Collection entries

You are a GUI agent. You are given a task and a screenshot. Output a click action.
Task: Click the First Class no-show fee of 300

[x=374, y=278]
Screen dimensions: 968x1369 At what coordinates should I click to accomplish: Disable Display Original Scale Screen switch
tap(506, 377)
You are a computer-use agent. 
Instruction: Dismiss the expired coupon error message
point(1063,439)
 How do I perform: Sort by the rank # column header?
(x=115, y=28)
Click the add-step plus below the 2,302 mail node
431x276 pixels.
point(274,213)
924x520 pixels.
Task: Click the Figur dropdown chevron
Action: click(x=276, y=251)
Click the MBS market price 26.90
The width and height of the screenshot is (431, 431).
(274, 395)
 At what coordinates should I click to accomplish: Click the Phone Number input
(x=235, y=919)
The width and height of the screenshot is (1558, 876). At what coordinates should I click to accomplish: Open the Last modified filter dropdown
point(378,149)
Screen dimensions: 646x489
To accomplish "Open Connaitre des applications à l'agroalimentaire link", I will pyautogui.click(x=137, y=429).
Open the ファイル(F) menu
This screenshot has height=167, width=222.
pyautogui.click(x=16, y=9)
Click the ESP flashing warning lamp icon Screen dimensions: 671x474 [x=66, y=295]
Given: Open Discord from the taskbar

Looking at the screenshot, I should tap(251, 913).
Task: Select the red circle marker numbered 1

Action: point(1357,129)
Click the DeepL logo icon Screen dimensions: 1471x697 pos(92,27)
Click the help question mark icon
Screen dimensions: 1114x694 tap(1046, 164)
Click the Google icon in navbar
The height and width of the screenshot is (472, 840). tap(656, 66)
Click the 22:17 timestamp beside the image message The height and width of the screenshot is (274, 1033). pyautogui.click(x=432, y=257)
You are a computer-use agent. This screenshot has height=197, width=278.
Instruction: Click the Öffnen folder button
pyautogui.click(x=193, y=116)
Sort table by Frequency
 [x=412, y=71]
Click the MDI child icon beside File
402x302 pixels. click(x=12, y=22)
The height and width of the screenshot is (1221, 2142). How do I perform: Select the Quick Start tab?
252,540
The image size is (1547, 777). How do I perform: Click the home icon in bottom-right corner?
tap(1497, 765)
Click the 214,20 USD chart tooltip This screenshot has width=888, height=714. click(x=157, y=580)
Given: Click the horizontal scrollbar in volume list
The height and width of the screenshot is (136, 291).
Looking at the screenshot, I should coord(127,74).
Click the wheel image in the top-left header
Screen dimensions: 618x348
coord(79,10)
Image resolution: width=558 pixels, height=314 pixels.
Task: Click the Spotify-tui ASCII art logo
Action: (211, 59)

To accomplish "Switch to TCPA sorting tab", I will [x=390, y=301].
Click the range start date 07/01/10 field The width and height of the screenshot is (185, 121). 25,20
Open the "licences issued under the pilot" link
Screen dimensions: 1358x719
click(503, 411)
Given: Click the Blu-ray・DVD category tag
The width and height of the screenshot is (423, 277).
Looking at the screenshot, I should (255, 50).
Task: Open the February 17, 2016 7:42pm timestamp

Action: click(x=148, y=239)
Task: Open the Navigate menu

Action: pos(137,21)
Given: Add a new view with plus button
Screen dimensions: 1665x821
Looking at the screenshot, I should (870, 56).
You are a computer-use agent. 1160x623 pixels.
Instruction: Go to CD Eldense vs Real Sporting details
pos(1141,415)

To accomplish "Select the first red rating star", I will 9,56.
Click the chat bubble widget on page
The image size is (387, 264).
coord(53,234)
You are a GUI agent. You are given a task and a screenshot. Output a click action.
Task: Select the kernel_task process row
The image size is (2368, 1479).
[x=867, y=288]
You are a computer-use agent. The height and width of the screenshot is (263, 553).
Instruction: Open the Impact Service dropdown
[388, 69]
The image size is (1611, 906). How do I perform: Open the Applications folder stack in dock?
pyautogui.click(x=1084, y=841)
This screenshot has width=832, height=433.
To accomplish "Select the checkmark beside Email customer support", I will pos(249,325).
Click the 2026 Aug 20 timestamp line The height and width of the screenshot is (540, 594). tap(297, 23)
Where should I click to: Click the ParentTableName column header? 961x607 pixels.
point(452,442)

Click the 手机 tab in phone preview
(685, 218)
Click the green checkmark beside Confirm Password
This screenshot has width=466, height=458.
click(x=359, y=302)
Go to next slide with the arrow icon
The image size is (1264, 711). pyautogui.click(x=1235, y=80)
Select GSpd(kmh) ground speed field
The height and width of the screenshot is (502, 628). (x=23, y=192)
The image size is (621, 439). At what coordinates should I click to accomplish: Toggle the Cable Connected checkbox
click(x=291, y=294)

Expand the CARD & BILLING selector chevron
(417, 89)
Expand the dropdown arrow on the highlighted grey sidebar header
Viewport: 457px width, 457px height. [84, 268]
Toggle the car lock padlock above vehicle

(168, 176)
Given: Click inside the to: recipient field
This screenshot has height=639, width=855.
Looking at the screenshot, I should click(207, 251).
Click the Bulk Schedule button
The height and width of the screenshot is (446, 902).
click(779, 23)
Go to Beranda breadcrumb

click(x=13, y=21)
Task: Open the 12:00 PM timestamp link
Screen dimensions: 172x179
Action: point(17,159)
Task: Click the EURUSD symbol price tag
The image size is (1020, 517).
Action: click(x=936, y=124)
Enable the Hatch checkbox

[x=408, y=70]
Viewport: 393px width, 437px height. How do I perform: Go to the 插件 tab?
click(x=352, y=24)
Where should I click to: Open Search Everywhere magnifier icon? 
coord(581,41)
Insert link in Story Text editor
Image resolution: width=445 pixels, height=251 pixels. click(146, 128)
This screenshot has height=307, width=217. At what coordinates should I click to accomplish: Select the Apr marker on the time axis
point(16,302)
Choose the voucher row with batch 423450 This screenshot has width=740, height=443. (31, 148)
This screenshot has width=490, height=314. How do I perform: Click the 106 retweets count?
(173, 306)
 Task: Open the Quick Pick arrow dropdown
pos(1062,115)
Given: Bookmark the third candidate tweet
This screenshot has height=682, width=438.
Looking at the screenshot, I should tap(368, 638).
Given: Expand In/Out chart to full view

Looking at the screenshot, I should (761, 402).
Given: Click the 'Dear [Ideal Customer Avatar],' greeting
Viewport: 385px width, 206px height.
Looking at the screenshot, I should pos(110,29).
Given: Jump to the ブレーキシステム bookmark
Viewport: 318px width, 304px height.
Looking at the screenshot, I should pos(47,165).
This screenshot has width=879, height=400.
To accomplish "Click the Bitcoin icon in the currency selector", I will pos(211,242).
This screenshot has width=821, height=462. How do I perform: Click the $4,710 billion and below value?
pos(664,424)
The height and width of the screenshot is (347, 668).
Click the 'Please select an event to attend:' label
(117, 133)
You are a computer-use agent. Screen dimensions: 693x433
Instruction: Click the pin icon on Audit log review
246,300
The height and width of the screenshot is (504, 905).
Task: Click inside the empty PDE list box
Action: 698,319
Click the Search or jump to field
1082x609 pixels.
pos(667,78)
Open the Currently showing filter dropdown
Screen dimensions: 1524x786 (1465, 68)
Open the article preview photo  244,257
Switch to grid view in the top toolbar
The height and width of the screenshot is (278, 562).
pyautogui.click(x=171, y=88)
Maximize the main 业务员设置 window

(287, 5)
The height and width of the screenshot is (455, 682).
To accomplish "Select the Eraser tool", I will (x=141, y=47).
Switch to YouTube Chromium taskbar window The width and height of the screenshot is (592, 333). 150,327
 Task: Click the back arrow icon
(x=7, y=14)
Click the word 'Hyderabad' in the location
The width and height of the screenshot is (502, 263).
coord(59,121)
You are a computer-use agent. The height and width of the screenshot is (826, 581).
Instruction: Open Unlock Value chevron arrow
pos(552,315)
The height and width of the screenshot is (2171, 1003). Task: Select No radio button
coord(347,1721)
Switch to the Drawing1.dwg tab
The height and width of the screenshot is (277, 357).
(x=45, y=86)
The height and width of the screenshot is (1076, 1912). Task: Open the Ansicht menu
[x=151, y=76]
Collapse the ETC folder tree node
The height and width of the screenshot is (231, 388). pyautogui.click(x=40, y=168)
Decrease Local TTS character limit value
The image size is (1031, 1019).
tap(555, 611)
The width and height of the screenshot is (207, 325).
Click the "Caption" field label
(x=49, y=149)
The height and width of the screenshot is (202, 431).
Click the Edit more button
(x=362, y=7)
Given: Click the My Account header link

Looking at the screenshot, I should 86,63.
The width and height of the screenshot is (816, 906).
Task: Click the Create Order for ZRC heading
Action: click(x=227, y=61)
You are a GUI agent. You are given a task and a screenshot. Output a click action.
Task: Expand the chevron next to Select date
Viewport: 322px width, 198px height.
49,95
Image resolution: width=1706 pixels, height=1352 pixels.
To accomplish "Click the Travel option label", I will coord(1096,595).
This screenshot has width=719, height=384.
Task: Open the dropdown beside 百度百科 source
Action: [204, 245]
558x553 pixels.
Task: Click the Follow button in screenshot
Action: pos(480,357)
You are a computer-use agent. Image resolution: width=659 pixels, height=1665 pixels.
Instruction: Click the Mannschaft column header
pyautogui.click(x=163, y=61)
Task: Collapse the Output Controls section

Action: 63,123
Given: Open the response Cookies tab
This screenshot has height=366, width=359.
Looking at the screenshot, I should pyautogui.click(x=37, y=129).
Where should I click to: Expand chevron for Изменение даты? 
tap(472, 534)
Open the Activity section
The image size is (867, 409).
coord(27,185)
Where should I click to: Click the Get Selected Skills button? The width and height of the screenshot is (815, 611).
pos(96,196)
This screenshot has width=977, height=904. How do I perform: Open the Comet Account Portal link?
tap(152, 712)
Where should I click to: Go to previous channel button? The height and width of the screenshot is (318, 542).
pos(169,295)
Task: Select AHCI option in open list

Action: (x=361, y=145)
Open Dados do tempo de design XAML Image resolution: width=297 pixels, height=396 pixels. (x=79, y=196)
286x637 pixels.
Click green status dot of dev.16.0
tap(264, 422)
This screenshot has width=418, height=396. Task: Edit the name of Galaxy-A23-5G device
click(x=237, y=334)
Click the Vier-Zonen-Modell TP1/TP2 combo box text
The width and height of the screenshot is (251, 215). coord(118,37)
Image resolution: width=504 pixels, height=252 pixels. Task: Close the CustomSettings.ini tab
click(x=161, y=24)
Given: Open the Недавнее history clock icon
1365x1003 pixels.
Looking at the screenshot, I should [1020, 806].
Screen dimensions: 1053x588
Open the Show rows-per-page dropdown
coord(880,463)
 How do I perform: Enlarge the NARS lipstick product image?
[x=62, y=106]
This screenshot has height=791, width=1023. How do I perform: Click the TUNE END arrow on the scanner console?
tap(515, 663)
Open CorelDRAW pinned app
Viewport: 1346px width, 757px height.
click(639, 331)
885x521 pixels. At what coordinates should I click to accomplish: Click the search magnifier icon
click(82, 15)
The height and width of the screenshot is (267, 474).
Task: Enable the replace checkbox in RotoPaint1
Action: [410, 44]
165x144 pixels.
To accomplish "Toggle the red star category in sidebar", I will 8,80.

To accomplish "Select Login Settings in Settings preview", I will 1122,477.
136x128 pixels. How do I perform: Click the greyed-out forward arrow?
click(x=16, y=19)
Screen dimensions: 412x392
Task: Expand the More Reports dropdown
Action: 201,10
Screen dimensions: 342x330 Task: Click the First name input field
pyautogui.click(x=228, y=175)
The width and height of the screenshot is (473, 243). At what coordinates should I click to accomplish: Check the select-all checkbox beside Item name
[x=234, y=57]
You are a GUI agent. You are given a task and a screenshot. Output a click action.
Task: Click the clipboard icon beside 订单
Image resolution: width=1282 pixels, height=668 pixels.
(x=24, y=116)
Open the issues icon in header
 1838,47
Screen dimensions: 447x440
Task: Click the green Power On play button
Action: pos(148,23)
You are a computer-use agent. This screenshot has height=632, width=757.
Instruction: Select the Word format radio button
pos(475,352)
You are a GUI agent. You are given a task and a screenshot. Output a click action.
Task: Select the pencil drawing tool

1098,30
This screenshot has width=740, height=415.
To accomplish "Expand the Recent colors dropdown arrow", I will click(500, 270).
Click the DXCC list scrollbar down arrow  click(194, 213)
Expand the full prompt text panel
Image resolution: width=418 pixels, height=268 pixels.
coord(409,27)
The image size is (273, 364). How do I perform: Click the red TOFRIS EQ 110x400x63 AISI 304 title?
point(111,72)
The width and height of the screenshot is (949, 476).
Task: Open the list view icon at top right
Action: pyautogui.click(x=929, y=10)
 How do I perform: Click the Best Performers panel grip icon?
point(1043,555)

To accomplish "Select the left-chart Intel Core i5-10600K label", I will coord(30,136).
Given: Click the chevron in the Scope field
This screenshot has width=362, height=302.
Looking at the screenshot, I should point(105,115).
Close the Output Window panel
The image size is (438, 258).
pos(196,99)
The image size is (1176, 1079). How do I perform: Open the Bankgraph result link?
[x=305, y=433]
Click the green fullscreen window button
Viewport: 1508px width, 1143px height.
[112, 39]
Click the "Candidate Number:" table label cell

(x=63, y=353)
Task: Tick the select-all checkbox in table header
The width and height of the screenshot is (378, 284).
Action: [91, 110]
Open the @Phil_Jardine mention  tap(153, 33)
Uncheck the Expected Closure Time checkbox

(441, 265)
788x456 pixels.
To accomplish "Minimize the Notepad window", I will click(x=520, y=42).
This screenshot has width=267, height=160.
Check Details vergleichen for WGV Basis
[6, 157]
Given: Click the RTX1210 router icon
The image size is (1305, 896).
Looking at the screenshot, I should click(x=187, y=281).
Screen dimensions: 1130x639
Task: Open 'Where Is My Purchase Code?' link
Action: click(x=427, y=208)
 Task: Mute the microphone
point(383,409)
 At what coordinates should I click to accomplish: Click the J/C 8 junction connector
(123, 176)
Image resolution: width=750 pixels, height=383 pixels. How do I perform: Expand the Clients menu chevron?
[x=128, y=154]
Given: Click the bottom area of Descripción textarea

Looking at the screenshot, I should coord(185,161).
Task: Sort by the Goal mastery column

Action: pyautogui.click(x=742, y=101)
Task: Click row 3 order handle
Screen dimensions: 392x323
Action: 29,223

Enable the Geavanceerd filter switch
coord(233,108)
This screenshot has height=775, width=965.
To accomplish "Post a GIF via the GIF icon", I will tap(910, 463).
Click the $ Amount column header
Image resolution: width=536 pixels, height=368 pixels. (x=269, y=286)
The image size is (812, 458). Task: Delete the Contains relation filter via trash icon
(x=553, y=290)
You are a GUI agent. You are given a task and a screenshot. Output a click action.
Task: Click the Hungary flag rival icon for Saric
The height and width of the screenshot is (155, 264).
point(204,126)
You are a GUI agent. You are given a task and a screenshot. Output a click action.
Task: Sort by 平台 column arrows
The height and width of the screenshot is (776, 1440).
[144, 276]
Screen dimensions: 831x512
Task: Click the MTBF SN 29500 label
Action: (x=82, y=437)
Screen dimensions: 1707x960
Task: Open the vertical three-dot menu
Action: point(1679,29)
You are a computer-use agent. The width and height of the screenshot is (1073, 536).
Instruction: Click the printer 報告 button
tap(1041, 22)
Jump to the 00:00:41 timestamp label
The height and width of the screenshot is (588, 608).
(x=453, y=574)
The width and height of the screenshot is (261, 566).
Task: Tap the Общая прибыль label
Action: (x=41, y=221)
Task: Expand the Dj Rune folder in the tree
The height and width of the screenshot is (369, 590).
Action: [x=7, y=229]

_OBJECTIVE_
Rewrite the stretch of the records from the line containing "165x144 pixels." through the line containing "will click(500, 270).", swapping "pencil" for "brush" and leaving everything else unchanged. Return only those lines.

_SOLUTION FOR THIS PROBLEM_
165x144 pixels.
To accomplish "Toggle the red star category in sidebar", I will 8,80.

To accomplish "Select Login Settings in Settings preview", I will 1122,477.
136x128 pixels. How do I perform: Click the greyed-out forward arrow?
click(x=16, y=19)
Screen dimensions: 412x392
Task: Expand the More Reports dropdown
Action: 201,10
Screen dimensions: 342x330 Task: Click the First name input field
pyautogui.click(x=228, y=175)
The width and height of the screenshot is (473, 243). At what coordinates should I click to accomplish: Check the select-all checkbox beside Item name
[x=234, y=57]
You are a GUI agent. You are given a task and a screenshot. Output a click action.
Task: Click the clipboard icon beside 订单
Image resolution: width=1282 pixels, height=668 pixels.
(x=24, y=116)
Open the issues icon in header
 1838,47
Screen dimensions: 447x440
Task: Click the green Power On play button
Action: pos(148,23)
You are a computer-use agent. This screenshot has height=632, width=757.
Instruction: Select the Word format radio button
pos(475,352)
You are a GUI agent. You are given a task and a screenshot. Output a click action.
Task: Select the brush drawing tool

1098,30
This screenshot has width=740, height=415.
To accomplish "Expand the Recent colors dropdown arrow", I will click(500, 270).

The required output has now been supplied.